Le président du Parlement iranien, Mohammad Bagher Ghalibaf, a appelé les États-Unis à respecter leurs engagements dans le cadre du mémorandum d'entente d’Islamabad, faute de quoi ils devraient payer le coût de leurs actes d'agression.
M. Ghalibaf a lancé cet avertissement dimanche 12 juillet sur X, après que l'armée américaine a mené cette semaine sa troisième série de frappes aériennes contre l'Iran, en violation flagrante du mémorandum d'entente négocié par le Pakistan entre Téhéran et Washington.

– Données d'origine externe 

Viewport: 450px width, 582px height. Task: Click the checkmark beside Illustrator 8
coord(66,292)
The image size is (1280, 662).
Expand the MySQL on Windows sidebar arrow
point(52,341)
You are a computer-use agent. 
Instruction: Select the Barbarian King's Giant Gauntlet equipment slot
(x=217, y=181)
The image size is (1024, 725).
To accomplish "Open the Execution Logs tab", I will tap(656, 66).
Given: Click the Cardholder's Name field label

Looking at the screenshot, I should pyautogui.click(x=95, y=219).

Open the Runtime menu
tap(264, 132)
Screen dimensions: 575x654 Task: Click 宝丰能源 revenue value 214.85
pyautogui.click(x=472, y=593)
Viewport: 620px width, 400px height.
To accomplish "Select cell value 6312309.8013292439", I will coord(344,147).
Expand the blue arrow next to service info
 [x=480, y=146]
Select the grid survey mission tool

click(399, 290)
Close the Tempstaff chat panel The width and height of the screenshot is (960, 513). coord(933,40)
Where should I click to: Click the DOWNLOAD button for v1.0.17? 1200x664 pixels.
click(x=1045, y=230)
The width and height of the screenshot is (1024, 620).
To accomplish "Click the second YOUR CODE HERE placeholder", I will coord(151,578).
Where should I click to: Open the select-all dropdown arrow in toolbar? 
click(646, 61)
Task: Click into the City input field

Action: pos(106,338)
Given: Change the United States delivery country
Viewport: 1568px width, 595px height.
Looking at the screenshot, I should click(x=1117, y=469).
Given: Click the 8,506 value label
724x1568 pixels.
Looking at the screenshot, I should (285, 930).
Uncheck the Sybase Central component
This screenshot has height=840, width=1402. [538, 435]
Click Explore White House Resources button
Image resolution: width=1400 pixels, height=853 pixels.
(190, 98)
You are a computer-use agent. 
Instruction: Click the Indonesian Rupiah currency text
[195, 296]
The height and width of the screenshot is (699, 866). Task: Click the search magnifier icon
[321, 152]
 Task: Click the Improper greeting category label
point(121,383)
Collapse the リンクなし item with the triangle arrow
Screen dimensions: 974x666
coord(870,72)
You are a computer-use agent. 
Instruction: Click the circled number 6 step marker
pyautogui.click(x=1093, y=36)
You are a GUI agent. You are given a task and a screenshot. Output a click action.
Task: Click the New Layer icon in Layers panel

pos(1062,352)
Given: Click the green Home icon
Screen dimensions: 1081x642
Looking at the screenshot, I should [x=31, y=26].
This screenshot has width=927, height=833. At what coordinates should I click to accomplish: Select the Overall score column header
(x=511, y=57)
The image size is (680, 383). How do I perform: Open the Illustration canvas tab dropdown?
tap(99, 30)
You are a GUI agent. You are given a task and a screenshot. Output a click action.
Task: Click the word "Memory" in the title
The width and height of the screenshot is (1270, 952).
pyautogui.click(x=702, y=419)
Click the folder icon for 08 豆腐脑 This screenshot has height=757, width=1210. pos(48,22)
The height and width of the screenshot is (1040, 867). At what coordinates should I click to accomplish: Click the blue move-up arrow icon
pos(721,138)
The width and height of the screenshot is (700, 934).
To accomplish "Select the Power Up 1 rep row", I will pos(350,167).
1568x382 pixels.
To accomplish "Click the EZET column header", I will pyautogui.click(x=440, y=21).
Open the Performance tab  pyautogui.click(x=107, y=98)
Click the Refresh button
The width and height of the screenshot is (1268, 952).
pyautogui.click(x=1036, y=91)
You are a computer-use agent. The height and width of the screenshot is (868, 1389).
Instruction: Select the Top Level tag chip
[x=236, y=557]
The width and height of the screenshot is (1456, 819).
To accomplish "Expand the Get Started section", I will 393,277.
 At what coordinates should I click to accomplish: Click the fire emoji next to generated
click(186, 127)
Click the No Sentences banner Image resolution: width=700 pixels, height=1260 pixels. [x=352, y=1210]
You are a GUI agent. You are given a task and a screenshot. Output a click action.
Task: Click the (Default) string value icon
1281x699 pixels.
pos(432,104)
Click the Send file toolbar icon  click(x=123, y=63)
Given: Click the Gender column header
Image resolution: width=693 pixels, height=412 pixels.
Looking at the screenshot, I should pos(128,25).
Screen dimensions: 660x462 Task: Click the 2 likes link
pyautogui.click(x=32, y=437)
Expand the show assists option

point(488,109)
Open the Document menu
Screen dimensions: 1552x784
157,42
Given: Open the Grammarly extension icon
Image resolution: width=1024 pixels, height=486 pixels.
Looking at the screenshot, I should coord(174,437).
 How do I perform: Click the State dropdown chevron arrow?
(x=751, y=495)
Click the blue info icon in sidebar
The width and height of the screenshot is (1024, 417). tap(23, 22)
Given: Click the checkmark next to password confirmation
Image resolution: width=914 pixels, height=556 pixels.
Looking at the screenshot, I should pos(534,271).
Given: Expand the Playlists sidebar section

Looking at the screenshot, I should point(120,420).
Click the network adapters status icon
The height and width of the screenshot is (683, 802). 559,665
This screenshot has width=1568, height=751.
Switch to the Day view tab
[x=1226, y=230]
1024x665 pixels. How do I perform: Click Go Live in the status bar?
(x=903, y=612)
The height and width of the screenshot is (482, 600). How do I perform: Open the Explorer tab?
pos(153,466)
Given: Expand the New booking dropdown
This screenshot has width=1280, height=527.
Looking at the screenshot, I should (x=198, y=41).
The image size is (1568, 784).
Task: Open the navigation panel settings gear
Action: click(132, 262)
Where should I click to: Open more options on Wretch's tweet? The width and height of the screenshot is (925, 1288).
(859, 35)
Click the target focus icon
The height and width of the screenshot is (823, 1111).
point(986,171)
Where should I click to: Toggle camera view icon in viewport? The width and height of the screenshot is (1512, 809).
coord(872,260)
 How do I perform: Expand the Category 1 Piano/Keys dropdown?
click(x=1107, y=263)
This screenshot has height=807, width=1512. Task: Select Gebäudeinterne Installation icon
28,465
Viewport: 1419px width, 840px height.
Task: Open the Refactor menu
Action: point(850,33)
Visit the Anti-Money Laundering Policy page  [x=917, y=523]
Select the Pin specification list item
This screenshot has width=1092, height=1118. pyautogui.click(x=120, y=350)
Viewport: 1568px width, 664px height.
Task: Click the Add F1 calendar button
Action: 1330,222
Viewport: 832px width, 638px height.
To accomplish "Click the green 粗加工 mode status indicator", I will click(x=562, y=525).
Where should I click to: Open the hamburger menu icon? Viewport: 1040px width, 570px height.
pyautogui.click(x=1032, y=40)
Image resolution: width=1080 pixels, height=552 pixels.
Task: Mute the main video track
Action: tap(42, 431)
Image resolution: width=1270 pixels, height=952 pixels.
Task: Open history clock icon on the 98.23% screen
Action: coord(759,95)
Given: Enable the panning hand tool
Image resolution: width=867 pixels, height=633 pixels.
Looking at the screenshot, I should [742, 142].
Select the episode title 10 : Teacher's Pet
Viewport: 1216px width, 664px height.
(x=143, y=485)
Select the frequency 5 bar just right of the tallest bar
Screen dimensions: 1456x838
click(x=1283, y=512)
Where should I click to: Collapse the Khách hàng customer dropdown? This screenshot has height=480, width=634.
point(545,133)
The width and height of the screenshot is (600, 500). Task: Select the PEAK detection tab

Il a fait référence à l'article 5 du mémorandum, en vertu duquel seul l'Iran est chargé de prendre les dispositions nécessaires à la réouverture du détroit d'Ormuz, un point de passage énergétique crucial.
« L'ère des accords unilatéraux est révolue (…) tenez parole ou vous en paierez le prix », a déclaré le principal négociateur iranien, mettant en garde contre les répercussions des actes d’agression américains.
En réponse aux dernières frappes américaines sur le sud de l'Iran, les forces armées iraniennes ont lancé des frappes coordonnées de missiles et de drones sur des installations militaires américaines en Jordanie, au Koweït et à Bahreïn.
Plus tôt, le Corps des gardiens de la Révolution islamique (CGRI) a annoncé la fermeture du détroit d'Ormuz « jusqu'à nouvel ordre », à la suite de l'utilisation non autorisée de cette voie maritime stratégique par un porte-conteneurs.
Selon le CGRI, le détroit d'Ormuz resterait fermé jusqu'à ce que les États-Unis mettent fin à leur intervention dans la région.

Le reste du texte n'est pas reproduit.